The SSA defines blindness as central visual acuity of 20/200 or less in the better eye with best correction, or a limitation in the field of vision in the better eye so that the widest diameter of the visual field subtends an angle of 20 degrees or less. To qualify for SSDI, your visual impairment must last for at least 12 months.

SSA uses a medical guide called the Blue Book to determine if an individual is disabled or not. Meeting the requirements under the Blue Book’s vision listings may approve you for disability benefits. Your doctor can help you understand these requirements. Highlights in the listing include: Loss of Central visual acuity, Contraction of the visual fields in the better eye and Loss of visual efficiency. Reference the specific visual guidelines in the 2.00 Special Senses and Speech Adult section of SSA’s Blue Book.

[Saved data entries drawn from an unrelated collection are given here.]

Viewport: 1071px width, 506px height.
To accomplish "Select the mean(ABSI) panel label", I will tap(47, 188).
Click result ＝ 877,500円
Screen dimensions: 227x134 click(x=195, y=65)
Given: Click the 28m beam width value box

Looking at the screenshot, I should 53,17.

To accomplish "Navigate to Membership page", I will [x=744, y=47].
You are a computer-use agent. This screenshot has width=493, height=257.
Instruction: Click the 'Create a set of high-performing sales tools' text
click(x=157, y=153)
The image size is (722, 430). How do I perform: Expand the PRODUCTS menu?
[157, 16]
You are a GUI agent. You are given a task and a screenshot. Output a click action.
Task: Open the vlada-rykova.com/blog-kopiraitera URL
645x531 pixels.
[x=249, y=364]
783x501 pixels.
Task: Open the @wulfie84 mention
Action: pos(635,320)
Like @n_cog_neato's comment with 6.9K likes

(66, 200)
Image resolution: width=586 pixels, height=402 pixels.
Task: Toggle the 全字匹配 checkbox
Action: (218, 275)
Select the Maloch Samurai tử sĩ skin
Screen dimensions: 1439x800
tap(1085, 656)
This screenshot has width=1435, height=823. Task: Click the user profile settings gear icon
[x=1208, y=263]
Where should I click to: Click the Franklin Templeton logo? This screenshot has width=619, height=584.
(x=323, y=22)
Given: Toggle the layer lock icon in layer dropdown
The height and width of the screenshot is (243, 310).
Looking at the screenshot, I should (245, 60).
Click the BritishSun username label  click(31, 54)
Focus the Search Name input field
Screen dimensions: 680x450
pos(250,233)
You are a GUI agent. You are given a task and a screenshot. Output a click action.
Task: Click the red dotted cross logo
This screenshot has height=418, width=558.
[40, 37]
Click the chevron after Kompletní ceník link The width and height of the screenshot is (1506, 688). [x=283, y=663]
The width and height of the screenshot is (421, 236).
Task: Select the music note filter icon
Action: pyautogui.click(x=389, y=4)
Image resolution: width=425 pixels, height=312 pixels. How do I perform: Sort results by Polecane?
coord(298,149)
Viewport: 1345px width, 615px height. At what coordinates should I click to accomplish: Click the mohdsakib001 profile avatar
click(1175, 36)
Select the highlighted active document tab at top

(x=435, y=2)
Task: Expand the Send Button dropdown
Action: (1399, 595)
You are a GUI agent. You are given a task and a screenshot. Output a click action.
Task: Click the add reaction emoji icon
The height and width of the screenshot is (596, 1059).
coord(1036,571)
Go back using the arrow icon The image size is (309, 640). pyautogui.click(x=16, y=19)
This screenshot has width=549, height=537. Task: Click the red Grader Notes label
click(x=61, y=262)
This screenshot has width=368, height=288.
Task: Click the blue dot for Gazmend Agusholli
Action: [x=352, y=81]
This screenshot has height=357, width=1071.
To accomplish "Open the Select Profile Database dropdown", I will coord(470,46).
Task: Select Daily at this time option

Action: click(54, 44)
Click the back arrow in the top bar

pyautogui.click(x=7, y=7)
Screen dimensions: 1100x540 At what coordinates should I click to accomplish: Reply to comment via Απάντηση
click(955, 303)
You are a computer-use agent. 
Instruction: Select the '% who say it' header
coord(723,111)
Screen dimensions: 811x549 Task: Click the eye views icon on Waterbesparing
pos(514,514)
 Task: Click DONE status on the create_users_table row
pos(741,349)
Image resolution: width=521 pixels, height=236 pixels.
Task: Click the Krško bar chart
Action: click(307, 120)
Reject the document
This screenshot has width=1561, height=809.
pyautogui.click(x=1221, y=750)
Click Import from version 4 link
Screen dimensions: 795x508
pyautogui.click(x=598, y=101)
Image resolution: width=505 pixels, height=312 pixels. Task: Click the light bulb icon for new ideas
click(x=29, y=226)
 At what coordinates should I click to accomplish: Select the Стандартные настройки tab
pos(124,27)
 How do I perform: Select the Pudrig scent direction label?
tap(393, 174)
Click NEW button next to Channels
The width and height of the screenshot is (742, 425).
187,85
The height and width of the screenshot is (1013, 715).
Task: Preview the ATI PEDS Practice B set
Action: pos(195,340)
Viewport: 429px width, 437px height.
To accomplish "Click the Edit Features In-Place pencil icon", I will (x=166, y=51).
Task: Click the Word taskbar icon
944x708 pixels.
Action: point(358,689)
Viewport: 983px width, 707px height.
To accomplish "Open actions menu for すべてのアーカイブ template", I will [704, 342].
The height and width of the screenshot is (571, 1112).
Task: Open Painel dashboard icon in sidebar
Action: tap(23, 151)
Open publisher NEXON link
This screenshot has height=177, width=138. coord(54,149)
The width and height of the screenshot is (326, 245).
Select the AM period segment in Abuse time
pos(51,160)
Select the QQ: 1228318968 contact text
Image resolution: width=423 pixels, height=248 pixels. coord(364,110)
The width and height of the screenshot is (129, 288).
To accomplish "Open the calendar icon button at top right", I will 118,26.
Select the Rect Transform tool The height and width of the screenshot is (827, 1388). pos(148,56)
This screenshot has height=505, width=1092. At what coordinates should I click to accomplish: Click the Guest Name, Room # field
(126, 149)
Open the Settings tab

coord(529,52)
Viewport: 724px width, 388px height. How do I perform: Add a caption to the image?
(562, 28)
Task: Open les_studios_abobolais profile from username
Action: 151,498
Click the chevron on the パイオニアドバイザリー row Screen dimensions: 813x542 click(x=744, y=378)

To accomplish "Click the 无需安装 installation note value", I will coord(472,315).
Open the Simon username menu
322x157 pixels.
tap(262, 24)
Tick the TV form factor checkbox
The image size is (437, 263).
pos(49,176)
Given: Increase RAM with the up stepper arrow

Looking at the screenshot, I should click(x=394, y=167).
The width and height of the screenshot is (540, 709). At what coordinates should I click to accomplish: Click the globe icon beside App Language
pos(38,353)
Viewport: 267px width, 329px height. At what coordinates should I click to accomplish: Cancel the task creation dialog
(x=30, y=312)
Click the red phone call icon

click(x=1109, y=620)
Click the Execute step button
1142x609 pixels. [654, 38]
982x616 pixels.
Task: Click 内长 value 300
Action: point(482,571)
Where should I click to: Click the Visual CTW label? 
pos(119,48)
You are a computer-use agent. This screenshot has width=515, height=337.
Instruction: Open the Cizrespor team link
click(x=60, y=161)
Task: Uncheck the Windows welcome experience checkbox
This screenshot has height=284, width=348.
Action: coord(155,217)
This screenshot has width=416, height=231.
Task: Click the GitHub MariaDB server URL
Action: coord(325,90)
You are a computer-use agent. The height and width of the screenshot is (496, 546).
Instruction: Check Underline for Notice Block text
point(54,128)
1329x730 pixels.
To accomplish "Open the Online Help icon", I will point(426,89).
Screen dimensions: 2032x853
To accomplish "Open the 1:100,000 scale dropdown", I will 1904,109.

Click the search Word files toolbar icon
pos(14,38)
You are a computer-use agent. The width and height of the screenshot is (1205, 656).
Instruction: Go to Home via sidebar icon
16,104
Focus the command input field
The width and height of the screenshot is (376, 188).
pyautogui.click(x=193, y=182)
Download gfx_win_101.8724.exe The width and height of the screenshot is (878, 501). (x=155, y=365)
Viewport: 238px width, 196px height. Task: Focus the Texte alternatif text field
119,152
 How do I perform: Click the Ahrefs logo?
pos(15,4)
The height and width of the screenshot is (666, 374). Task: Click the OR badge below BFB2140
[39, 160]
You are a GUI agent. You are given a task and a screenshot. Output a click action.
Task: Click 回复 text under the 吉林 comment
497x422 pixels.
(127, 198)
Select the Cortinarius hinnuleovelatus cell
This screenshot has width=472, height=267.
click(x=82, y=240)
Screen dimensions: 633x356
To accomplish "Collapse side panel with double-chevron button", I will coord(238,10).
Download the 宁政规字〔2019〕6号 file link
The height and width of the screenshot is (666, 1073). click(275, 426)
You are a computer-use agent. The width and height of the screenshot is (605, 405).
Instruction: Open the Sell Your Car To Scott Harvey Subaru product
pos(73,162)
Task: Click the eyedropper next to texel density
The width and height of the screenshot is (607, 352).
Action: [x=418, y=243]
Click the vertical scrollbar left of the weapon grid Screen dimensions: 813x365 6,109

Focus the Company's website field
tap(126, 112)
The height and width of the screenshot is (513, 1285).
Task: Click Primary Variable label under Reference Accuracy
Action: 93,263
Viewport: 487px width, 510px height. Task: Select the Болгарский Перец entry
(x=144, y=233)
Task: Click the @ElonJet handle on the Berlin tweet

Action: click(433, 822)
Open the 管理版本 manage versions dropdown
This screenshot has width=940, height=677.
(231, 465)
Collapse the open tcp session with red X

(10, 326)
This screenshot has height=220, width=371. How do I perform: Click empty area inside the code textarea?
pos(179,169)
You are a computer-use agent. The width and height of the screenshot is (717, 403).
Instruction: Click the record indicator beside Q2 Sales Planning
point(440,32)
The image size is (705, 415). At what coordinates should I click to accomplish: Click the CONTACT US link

If you do not qualify for benefits under the Blue Book’s vision guidelines, there are still other resources for the blind you can still be approved using a medical-vocational allowance. This approach uses your symptoms, side effects, educational background, age, work history and skills to determine your benefit eligibility. Your physician completes a residual functional capacity (RFC) form to determine if you are able to work and lists all restrictions and limitations.

Apply for social security benefits if your vision loss keeps you from working. Fill out an application at your local SSA office or apply online using the SSA website. Ask a friend or family member to help you complete the form. Be prepared to wait three to five months to receive a response from your application.

Disability benefits provide financial stability during life-altering changes. Use all resources for the blind available to you. When you are ready, Outlook Enrichment adaptive technology trainers can show you how to navigate the Internet and other programs with limited vision to help with this transition. Technology skills can help you manage your social security application status and other daily items like online banking.